Subscribe To Topics You're Interested In
I've already subscribed
EA Issues Response On YouTube Scandal Involving Battlefield 4, Need For Speed Rivals
[Update: The FTC may be investigating]
This week was full of all sorts of unforeseen surprises. Software corporate giants Microsoft and Electronic Arts have come under full microscopic scrutiny after some unpleasant leaks occurred involving guerrilla (or stealth) marketing to sway opinions by paying off influential YouTubers, while at the same time prohibiting them from making it known that they're promoting products as paid endorsers.
Well, Electronic Arts sent out a response regarding the scandal involving their media program called Ronku, which works with established content creators on YouTube to promote EA's products.
Just a quick history lesson: EA was found out that they were paying YouTubers a minimum of $10 CPM (which is $10 for every thousand video view impressions) for promoting games like FIFA, Madden, Battlefield 4 and Need for Speed: Rivals. That wasn't the bad part, though, the bad part was that according to the content agreement, users were prohibited from making it known they were being paid to endorse EA's products under a certain light. The situation looks especially egregious due to the fact that many of the Battlefield 4 videos – where glitches were prohibited from being displayed – could be labeled as false advertisement and work as further evidence that EA tried keeping investors from knowing about the flaws of the game.
Well, The Verge ran a story about EA's partaking in unlawful advertising that originally went public thanks to Microsoft and Machinima, and the fallout has boiled over into a corporate melting pot of scandalous proportions.
After running the story, The Verge received a response from Electronic Arts about their stance on the situation, with a company representative noting...
"Through EA's Ronku program, some fans are compensated for the YouTube videos they create and share about our games,"... "The program requires that participants comply with FTC guidelines and identify when content is sponsored. User-generated videos are a valuable and unique aspect of how gamers share their experiences playing the games they love, and one that EA supports."
This actually seems like a direct opposite stance of what was issued in the user agreement, which we printed in the original story, where it prohibited participants from disclosing compensation or the stature of releasing content as a paid endorsement. Read the original quote from the agreement...

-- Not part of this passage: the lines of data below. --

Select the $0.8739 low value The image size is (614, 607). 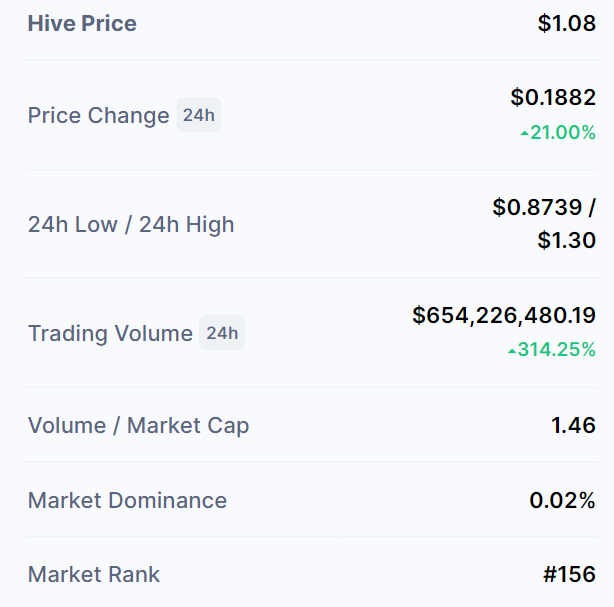point(537,207)
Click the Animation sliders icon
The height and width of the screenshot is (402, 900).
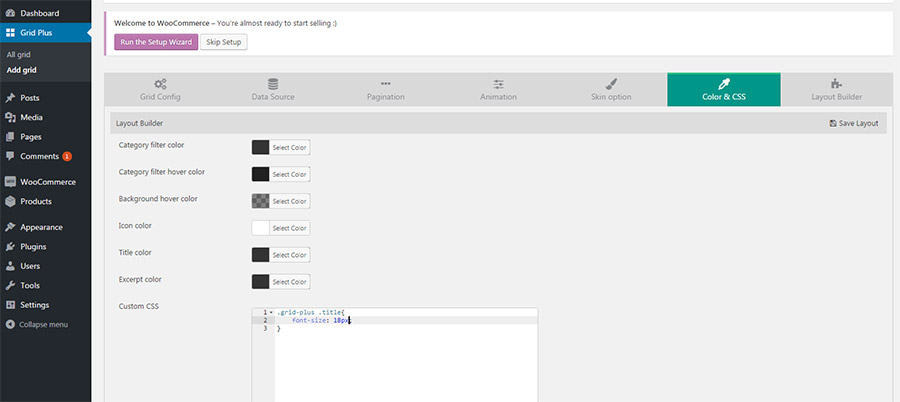[x=498, y=84]
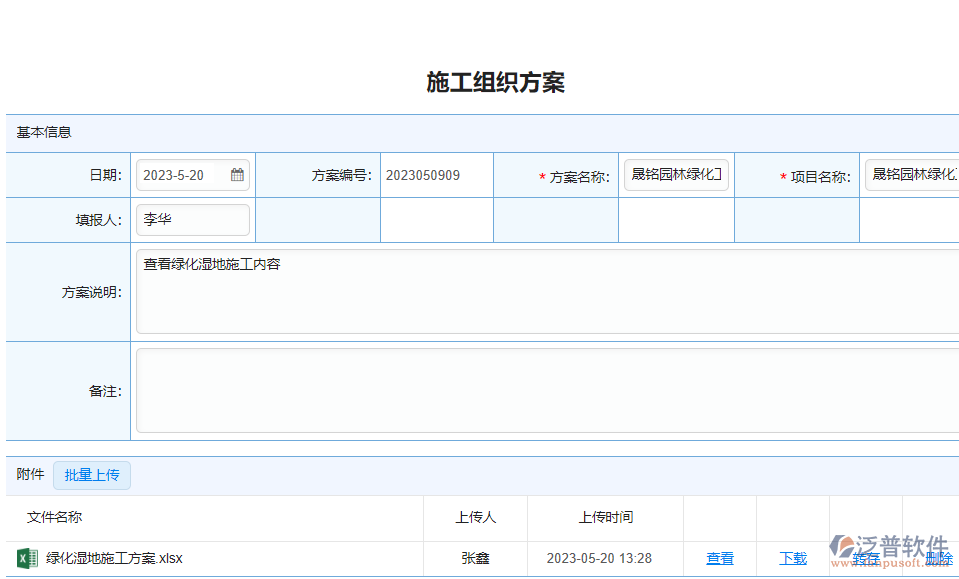Click the 方案编号 value 2023050909
This screenshot has width=959, height=579.
(423, 175)
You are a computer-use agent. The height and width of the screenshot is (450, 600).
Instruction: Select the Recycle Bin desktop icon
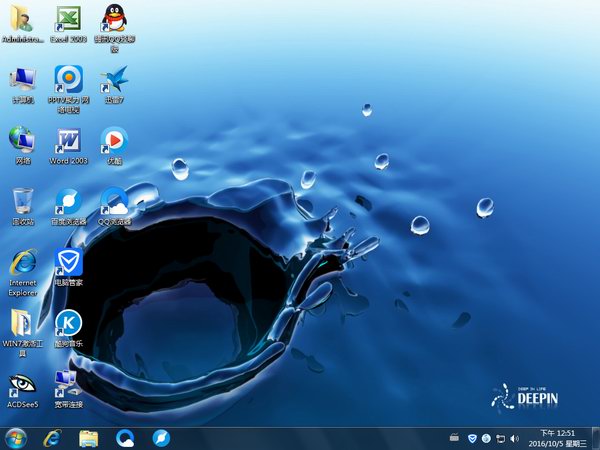22,200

"You agree to keep confidential at all times all matters relating to this Agreement and any Assignment including, without limitation, the Details and Compensation listed above."
EA was explicitly asked about this NDA clause by The Verge (woot, real journalism for the win) and the company responded with the following comment...

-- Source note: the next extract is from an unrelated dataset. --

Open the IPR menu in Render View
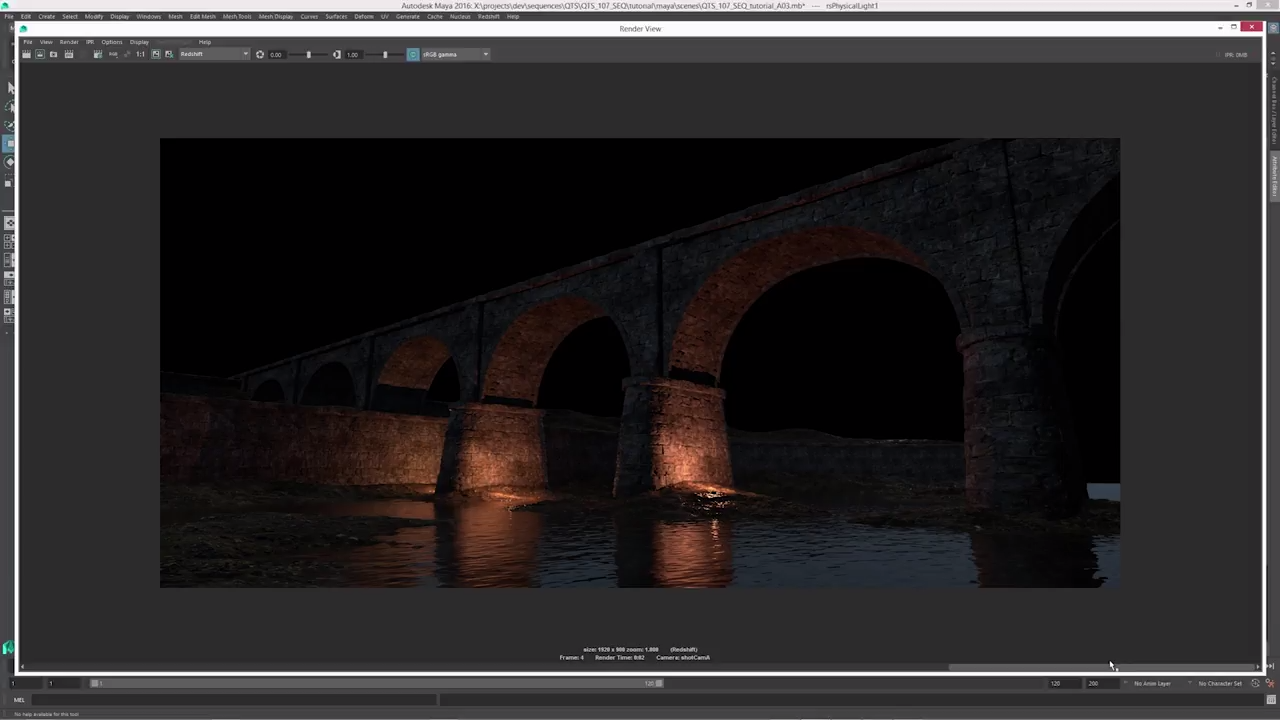The image size is (1280, 720). pos(89,42)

"We explicitly state in the Terms & Conditions of the program that each video must comply with the FTC's Guidelines concerning Use of Testimonials and Endorsements in Advertising."

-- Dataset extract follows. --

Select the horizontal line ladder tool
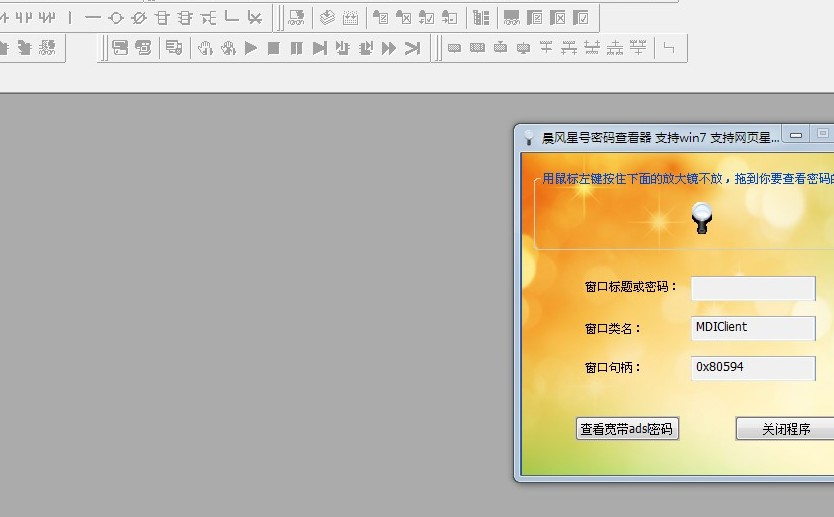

That seems to be the complete opposite of the clause stating that “all times all matters” relating to the agreement, the assignment and compensation are to be kept “confidential”. That is a non-disclosure clause and directly works as an antithesis to the FTC's compliance of public disclosure for paid endorsements or compensation.
I guess we're supposed to forget the past, forget what was true and forget facts in the face of PR-spin? Although, if anyone from Ronku still has a complete copy of their user agreement, it could verify whether or not EA is fabricating a new truth.
Remember the number one rule of the top misconceptions about the gaming industry: PR is about protecting a company's resources, no matter how far removed from the truth those statements may be.